## Stored items from a collection:
#####
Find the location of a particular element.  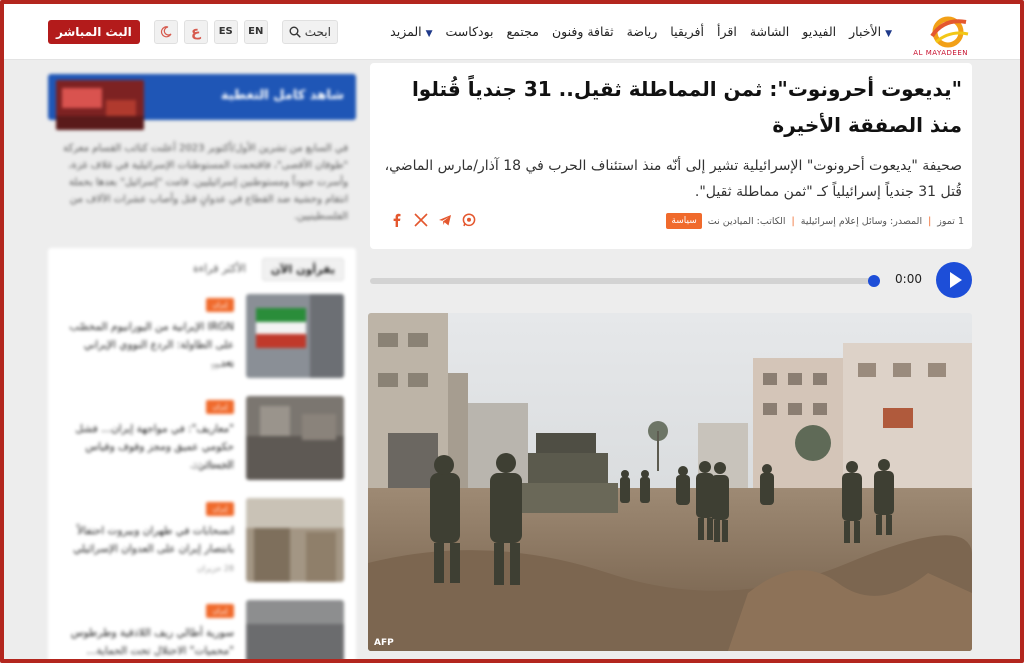

nav-item-more: المزيد ▼ is located at coordinates (411, 32).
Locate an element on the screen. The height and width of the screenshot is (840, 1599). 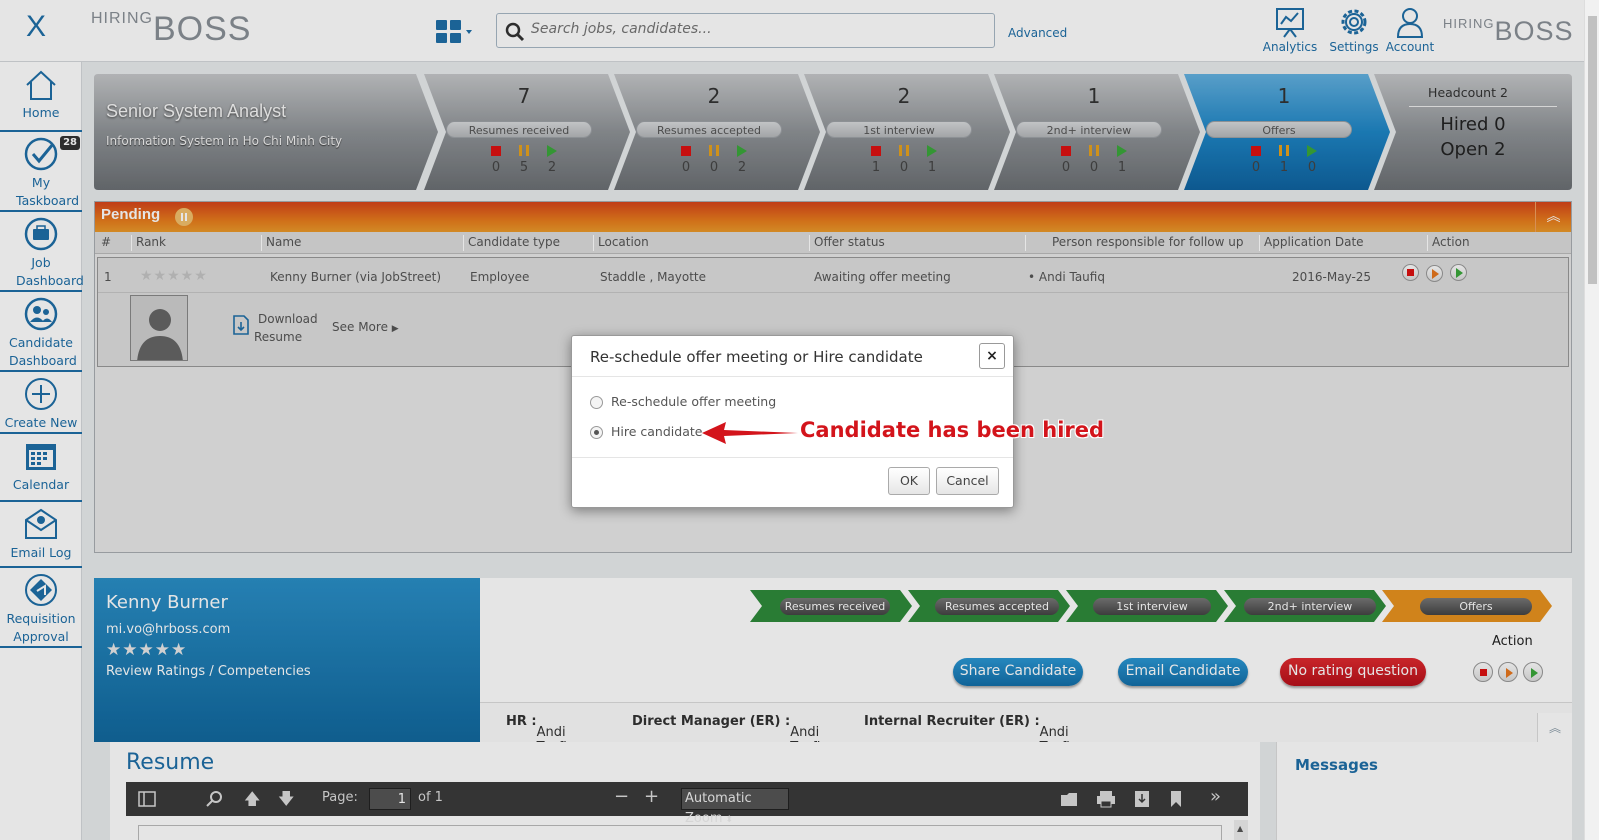
ok-button: OK is located at coordinates (909, 481).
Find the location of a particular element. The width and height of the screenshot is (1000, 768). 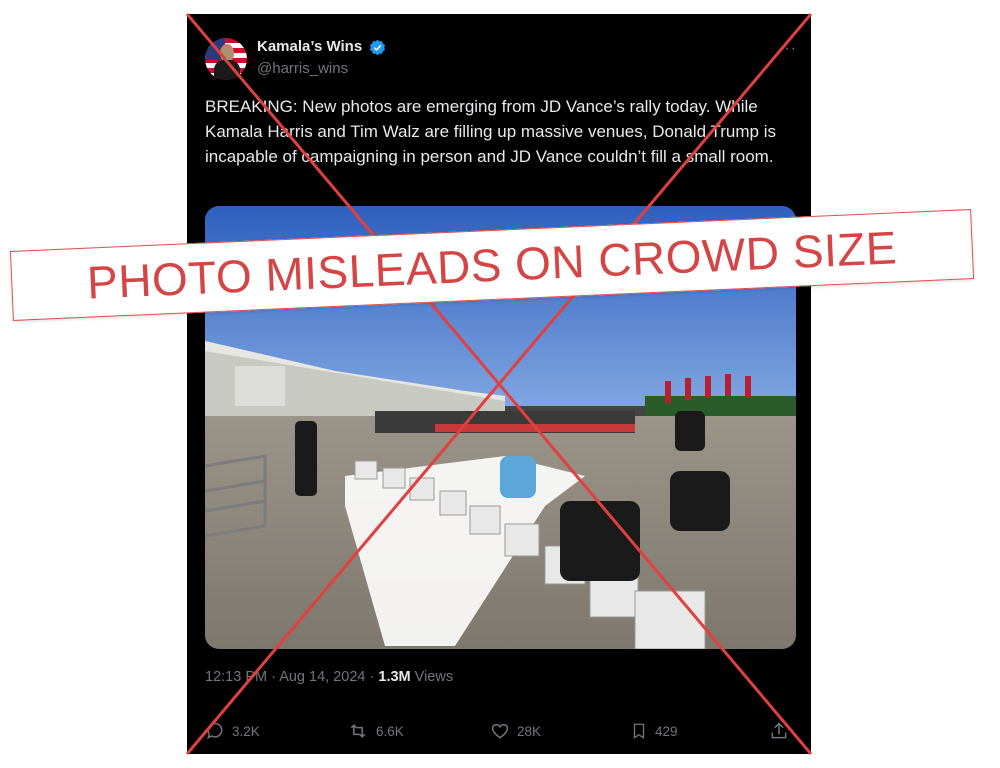

avatar-body is located at coordinates (227, 70).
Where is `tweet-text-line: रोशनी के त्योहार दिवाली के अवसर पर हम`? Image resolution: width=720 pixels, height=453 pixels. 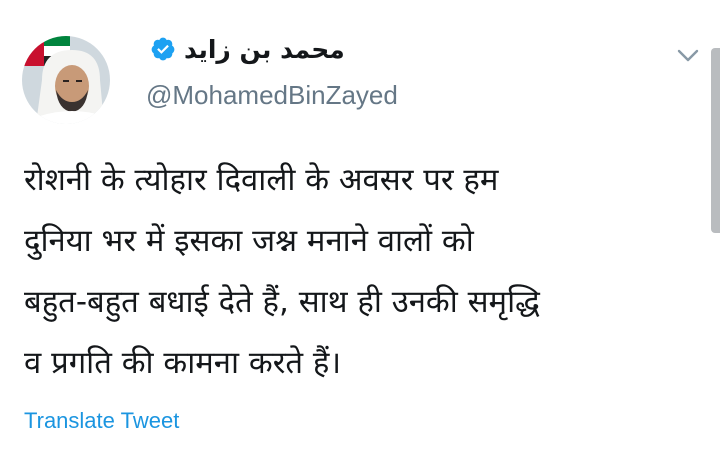
tweet-text-line: रोशनी के त्योहार दिवाली के अवसर पर हम is located at coordinates (262, 180).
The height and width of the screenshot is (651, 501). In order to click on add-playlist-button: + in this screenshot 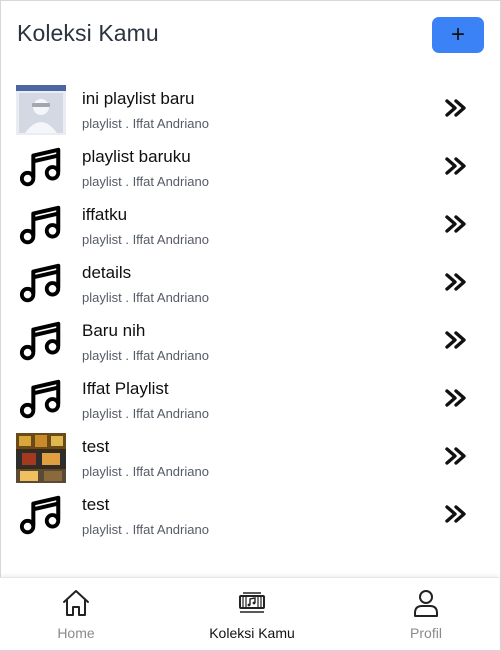, I will do `click(458, 35)`.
#####
## Your task:
Express the material from the line with "Find the location of a particular element. The" to the line with "tweet-text-line: रोशनी के त्योहार दिवाली के अवसर पर हम is" as a two-column CSV headed input and output. Give one row for each input and its output, with each in a single quoted field and line breaks turned into spaces, and leave the pictures out.

## Result for this task:
input,output
"Find the location of a particular element. The width and height of the screenshot is (1000, 768).","avatar-body is located at coordinates (227, 70)."
"Where is `tweet-text-line: रोशनी के त्योहार दिवाली के अवसर पर हम`? Image resolution: width=720 pixels, height=453 pixels.","tweet-text-line: रोशनी के त्योहार दिवाली के अवसर पर हम is located at coordinates (262, 180)."